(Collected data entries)
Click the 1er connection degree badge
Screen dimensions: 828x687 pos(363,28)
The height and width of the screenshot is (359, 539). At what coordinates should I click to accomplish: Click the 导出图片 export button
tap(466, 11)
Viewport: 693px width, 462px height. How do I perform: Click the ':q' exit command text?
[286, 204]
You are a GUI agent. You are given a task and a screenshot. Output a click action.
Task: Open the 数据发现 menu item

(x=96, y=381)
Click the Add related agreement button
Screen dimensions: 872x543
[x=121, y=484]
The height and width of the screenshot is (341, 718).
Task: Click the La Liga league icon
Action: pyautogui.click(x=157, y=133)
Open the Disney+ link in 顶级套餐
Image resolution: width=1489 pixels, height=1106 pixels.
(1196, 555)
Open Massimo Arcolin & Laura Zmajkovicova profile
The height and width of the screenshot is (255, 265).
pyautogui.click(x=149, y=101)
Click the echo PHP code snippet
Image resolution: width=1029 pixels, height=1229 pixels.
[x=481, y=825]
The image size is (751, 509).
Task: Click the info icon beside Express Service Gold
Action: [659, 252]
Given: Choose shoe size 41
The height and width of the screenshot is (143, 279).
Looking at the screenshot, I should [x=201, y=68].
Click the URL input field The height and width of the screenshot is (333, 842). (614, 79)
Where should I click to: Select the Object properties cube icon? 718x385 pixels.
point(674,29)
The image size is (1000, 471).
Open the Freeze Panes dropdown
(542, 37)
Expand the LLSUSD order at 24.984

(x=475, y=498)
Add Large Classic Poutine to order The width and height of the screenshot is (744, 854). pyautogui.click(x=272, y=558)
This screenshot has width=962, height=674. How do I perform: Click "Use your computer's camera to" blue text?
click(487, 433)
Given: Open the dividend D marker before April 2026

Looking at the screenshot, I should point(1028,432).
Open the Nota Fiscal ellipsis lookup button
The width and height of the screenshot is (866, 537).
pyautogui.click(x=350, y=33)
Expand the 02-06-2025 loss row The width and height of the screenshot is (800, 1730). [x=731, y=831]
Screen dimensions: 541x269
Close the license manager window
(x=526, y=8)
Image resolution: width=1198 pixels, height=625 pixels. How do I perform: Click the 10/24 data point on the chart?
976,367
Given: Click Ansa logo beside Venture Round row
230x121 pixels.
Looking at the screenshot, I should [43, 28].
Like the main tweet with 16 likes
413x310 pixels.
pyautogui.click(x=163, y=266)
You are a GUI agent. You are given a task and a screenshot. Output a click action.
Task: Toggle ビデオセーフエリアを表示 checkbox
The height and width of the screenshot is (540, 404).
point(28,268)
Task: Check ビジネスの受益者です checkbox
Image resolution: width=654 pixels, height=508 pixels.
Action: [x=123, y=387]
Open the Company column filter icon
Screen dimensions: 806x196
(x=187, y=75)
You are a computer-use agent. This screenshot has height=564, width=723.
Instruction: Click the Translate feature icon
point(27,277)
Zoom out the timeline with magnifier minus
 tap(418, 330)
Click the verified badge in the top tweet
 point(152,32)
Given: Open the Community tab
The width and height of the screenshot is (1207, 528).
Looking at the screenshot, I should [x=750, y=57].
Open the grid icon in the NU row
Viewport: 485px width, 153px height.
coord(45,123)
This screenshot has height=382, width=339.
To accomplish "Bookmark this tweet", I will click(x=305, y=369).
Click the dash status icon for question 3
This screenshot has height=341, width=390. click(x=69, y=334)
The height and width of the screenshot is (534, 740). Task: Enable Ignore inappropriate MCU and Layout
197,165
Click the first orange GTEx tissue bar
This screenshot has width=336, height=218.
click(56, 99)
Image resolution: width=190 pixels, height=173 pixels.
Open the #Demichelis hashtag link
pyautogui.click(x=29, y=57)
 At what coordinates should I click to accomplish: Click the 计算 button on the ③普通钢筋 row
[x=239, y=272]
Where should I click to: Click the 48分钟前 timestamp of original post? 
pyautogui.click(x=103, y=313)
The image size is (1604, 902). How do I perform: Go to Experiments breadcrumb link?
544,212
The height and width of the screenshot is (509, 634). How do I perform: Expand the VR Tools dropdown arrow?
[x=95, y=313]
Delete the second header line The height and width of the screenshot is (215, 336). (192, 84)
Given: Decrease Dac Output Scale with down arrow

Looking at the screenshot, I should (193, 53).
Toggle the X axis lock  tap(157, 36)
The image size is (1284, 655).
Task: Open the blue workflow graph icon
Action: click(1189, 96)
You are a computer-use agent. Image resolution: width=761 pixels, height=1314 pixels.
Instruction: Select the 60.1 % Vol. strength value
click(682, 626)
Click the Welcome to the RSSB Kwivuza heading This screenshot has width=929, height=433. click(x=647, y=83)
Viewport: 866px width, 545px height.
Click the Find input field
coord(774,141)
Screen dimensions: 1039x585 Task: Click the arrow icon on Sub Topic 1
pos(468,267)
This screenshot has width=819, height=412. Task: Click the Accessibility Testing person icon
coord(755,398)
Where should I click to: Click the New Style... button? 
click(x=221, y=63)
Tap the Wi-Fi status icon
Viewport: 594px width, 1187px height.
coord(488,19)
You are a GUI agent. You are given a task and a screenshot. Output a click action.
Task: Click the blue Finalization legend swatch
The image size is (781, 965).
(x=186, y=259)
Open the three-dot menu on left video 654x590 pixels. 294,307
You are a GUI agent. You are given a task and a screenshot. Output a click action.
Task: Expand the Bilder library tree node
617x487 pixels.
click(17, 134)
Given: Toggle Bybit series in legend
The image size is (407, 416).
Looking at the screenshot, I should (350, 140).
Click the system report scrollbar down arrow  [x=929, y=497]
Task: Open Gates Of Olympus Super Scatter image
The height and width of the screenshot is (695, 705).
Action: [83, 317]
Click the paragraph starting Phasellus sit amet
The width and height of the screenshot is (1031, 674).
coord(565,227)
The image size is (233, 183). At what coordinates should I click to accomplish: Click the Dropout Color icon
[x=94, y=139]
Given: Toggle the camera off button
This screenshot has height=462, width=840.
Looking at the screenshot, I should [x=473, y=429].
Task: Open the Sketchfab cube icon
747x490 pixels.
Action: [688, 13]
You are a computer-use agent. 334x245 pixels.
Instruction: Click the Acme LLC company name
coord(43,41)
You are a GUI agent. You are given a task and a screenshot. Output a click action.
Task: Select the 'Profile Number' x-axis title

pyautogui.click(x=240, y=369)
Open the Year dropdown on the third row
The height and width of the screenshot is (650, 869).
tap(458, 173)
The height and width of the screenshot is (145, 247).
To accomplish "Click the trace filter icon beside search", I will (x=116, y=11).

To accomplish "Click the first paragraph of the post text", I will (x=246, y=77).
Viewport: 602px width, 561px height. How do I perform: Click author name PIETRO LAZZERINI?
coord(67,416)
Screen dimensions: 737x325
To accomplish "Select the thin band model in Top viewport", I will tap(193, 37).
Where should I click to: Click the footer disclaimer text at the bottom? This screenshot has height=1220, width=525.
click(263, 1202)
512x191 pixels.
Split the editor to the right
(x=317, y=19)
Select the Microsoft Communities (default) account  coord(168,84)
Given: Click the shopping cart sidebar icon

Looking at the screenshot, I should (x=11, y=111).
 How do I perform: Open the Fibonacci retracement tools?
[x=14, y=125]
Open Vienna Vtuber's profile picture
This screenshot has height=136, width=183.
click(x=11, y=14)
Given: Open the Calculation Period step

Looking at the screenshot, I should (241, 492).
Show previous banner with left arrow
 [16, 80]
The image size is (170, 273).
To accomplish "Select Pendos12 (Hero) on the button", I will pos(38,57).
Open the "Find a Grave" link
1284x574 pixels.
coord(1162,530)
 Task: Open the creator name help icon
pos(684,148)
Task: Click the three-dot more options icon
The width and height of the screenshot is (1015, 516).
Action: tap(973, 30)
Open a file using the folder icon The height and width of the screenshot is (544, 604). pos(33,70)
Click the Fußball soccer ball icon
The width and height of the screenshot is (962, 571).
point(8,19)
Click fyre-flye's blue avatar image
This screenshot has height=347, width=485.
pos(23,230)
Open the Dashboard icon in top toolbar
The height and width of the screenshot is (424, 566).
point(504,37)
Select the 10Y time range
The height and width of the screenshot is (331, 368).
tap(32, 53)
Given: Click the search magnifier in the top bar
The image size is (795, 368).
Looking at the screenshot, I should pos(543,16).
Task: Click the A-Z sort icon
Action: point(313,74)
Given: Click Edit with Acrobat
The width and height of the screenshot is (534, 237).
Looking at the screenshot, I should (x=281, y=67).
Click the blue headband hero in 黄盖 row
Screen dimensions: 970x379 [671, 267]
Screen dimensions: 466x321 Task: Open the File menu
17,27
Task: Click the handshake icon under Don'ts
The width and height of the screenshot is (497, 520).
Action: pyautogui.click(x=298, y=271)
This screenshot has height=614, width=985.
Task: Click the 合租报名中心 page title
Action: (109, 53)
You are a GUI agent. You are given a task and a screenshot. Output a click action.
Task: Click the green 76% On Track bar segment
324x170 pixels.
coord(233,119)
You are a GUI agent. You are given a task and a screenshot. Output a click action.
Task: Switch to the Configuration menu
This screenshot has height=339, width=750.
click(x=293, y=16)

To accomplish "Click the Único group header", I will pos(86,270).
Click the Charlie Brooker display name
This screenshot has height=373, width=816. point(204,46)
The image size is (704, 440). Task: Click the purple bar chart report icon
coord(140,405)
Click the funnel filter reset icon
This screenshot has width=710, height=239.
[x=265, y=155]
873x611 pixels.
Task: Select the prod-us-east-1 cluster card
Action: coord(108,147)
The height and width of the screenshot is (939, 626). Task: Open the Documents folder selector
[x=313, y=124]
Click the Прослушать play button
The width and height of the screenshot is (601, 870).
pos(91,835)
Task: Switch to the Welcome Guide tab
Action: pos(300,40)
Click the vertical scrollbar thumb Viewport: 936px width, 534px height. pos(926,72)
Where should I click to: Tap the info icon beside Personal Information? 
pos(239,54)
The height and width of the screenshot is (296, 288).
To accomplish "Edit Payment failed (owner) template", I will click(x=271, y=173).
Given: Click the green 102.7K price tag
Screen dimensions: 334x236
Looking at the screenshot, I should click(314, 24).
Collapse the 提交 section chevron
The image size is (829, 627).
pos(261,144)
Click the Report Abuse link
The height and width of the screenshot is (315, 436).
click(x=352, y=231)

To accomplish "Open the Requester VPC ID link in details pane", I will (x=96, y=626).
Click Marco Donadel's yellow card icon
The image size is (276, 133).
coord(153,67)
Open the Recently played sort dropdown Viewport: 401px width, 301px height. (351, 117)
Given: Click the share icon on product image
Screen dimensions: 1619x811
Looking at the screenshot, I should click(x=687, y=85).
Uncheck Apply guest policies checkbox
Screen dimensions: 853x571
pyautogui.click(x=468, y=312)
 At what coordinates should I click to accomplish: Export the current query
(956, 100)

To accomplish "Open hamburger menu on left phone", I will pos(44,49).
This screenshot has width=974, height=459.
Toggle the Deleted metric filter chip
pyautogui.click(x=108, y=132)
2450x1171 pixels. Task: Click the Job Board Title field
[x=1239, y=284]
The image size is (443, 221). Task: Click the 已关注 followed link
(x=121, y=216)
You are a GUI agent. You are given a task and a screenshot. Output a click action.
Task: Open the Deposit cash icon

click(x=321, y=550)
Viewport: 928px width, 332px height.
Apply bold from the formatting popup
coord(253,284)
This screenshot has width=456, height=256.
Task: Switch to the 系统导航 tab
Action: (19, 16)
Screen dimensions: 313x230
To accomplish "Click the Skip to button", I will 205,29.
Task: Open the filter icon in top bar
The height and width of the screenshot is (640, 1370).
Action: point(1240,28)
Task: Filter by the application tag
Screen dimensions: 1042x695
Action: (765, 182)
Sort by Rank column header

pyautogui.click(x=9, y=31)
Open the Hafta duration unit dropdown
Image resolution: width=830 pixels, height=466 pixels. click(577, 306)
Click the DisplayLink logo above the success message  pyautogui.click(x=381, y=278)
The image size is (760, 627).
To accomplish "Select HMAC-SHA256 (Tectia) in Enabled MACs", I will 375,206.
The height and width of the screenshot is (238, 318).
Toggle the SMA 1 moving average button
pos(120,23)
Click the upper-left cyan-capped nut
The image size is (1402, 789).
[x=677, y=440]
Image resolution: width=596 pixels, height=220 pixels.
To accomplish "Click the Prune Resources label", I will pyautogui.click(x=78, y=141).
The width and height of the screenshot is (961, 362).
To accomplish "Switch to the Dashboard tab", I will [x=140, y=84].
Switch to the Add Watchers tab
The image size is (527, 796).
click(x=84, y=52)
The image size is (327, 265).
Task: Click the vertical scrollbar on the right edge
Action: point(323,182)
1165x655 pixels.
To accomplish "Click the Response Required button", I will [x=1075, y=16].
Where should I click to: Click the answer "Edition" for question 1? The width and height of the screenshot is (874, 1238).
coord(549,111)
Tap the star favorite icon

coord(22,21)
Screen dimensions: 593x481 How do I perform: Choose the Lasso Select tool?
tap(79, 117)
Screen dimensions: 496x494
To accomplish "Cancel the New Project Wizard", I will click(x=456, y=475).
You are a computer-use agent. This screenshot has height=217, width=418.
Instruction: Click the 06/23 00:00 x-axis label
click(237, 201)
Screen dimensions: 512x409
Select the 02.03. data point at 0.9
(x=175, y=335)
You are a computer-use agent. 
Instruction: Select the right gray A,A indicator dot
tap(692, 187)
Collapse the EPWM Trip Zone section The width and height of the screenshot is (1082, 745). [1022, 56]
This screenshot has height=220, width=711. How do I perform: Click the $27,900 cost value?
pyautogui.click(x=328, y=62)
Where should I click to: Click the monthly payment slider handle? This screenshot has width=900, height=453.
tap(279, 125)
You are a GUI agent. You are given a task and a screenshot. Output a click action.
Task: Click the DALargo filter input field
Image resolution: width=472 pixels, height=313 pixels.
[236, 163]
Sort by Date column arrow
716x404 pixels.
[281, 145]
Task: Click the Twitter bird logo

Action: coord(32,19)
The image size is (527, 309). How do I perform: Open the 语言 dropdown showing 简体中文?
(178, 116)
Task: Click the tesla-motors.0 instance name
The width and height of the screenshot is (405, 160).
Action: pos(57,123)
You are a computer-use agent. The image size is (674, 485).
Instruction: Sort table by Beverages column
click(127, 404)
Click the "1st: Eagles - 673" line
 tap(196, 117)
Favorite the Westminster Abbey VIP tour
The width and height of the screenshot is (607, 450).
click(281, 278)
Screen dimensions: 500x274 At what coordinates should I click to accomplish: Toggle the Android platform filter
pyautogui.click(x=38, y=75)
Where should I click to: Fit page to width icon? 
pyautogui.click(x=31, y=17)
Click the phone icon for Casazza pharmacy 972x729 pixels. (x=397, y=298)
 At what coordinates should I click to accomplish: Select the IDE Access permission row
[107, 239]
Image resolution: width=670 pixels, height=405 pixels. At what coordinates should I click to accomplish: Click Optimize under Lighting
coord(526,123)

▶ Exercise
Look above for the line containing "Instruction: Sort table by Beverages column" and the line containing "Click the phone". Transcribe both, with the lines between them, exactly.

▶ Answer
Instruction: Sort table by Beverages column
click(127, 404)
Click the "1st: Eagles - 673" line
 tap(196, 117)
Favorite the Westminster Abbey VIP tour
The width and height of the screenshot is (607, 450).
click(281, 278)
Screen dimensions: 500x274 At what coordinates should I click to accomplish: Toggle the Android platform filter
pyautogui.click(x=38, y=75)
Where should I click to: Fit page to width icon? 
pyautogui.click(x=31, y=17)
Click the phone icon for Casazza pharmacy 972x729 pixels. (x=397, y=298)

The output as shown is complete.